Georges Tron placé en garde à vue par la police judiciaire de Versailles

Texte par Dépêche

Dernière modification : 20/06/2011

Visé par deux plaintes pour agressions sexuelles, l'ex-secrétaire d'État français à la Fonction publique a été placé en garde à vue par la police judiciaire de Versailles. Georges Tron a démissionné du gouvernement le 29 mai.

AFP - L'ex-ministre Georges Tron et son ancienne adjointe à la marie de Draveil (Essonne), visés par une enquête pour viol et agression sexuelle, étaient en garde à vue lundi, trois semaines après la démission de M. Tron du gouvernement.

"M. Tron a été placé en garde à vue ce lundi à 14H00 par la police judiciaire (PJ) de Versailles, mais pas à la PJ de Versailles", a-t-on déclaré au parquet d'Evry, qui a ouvert fin mai une enquête préliminaire pour viol et agression sexuelle.

Une ex-adjointe de M. Tron à la mairie de Draveil était également "en garde à vue", a-t-on ajouté de même source.

L'avocat de M. Tron, Me Olivier Schnerb, a simplement confirmé à l'AFP que son client, qui n'a pas été mis en examen dans cette affaire, était "actuellement entendu", assurant sur I-télé que "cela va nous permettre d'établir notre riposte".
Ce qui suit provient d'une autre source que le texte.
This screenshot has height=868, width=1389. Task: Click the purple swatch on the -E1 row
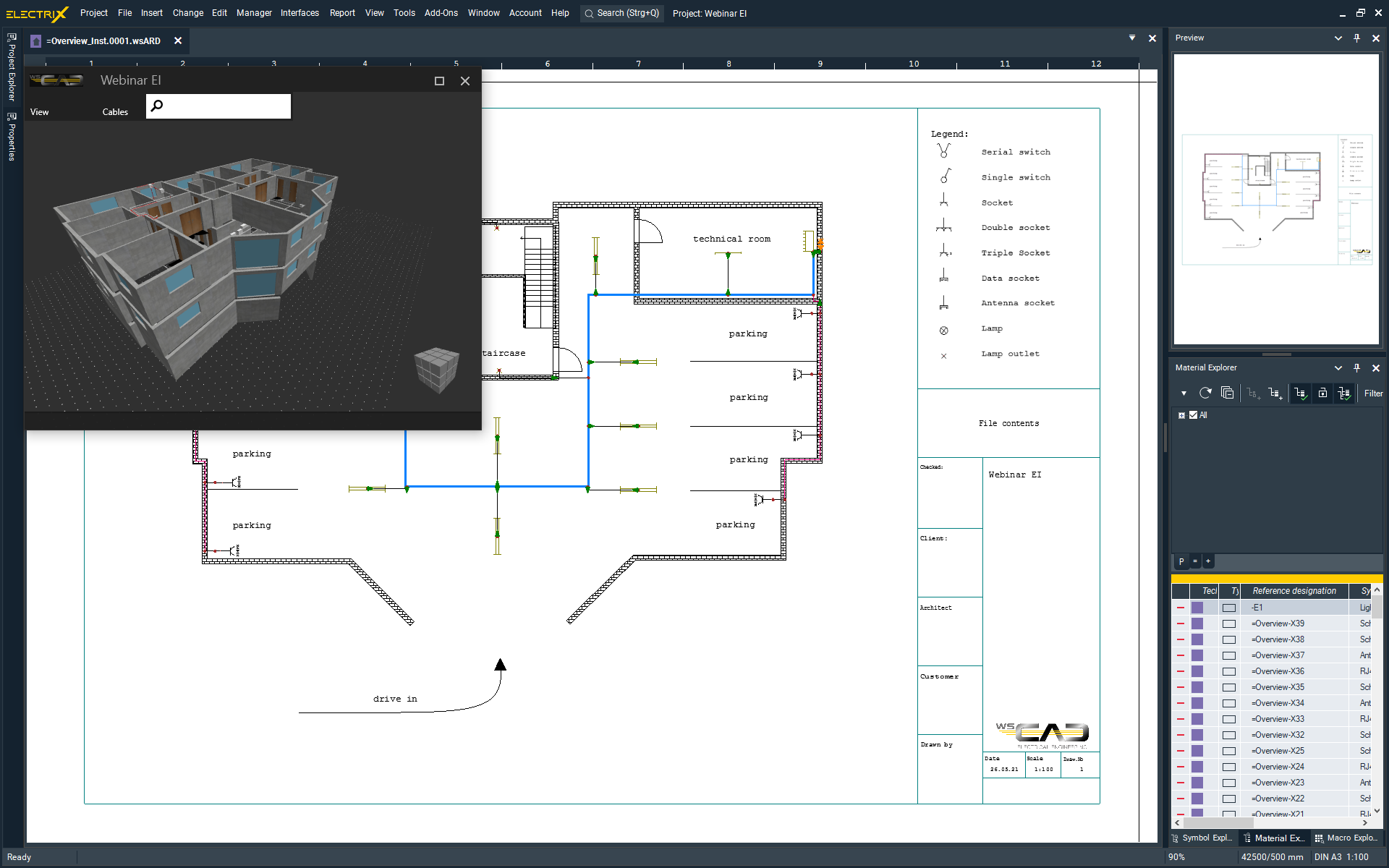click(1197, 608)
L'ancien secrétaire d'Etat à la Fonction publique devait ensuite être confronté à trois accusatrices, a indiqué une source proche de l'enquête: il s'agit des deux ex-employées municipales qui avaient porté plainte contre lui fin mai et une troisième femme dont on ignore la qualité.
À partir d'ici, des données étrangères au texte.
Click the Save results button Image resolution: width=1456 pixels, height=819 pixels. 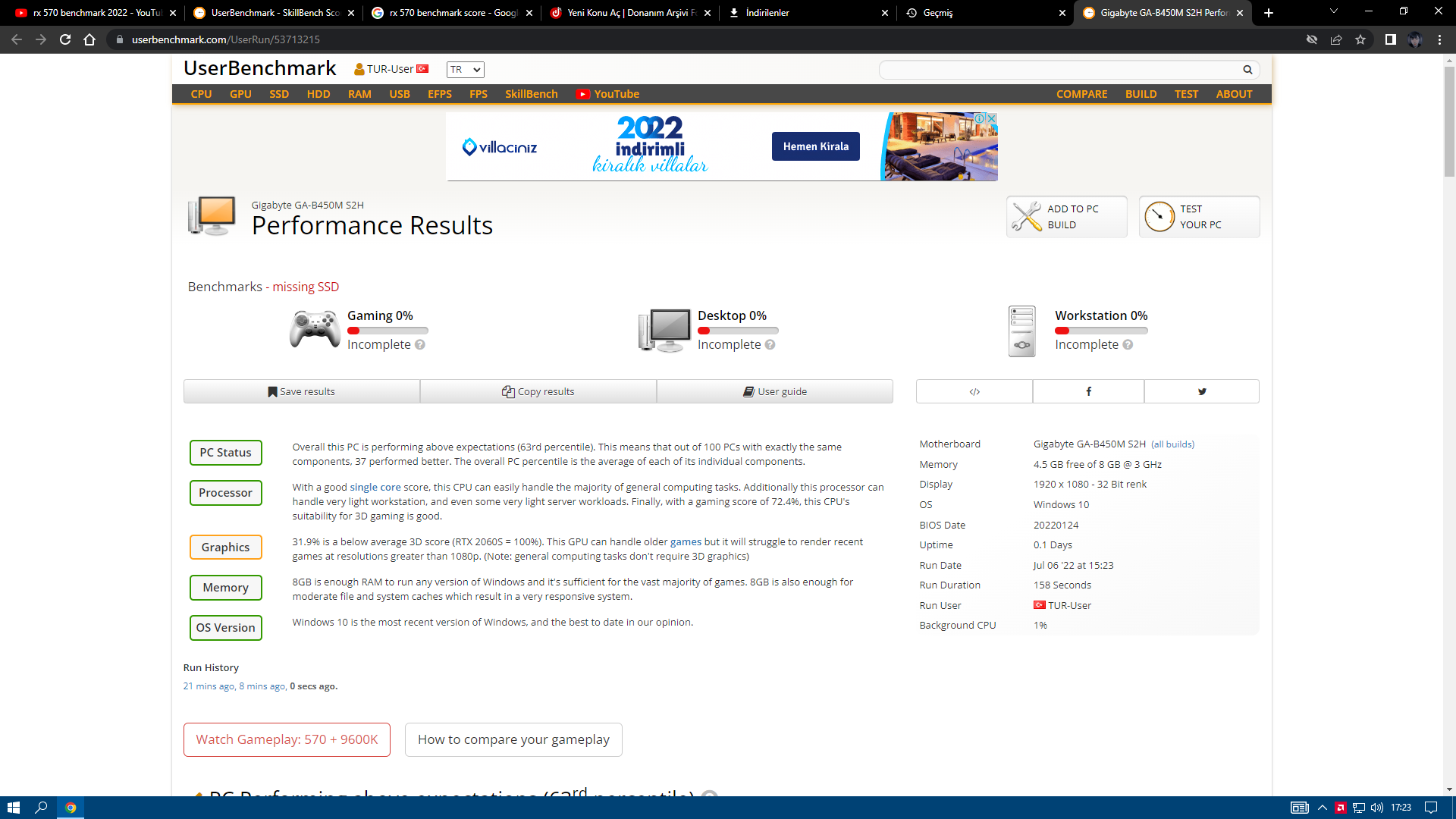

En outre, une perquisition était en cours à la mairie de Draveil, selon la source proche de l'enquête.

D'après cette même source, M. Tron était en garde à vue dans le commissariat de la ville et devait être transféré à la PJ de Versailles pour la confrontation avec ses trois accusatrices.

Depuis le salon aéronautique du Bourget, Martine Aubry, première secrétaire du PS, a appelé à "la quiétude, la présomption d'innocence et l'écoute des victimes présumées".

Le parquet d'Evry avait ouvert et confié fin mai à la PJ de Versailles une enquête préliminaire pour viol et agression sexuelle, à la suite d'une plainte déposée par deux anciennes employées municipales de Draveil et visant M. Tron.

Sous la pression, il a démissionné du gouvernement le 29 mai, mais est resté maire UMP de Draveil.

Lors de leur audition à la PJ de Versailles ces dernières semaines, les deux ex-employées municipales avaient maintenu leurs accusations d'agression sexuelle.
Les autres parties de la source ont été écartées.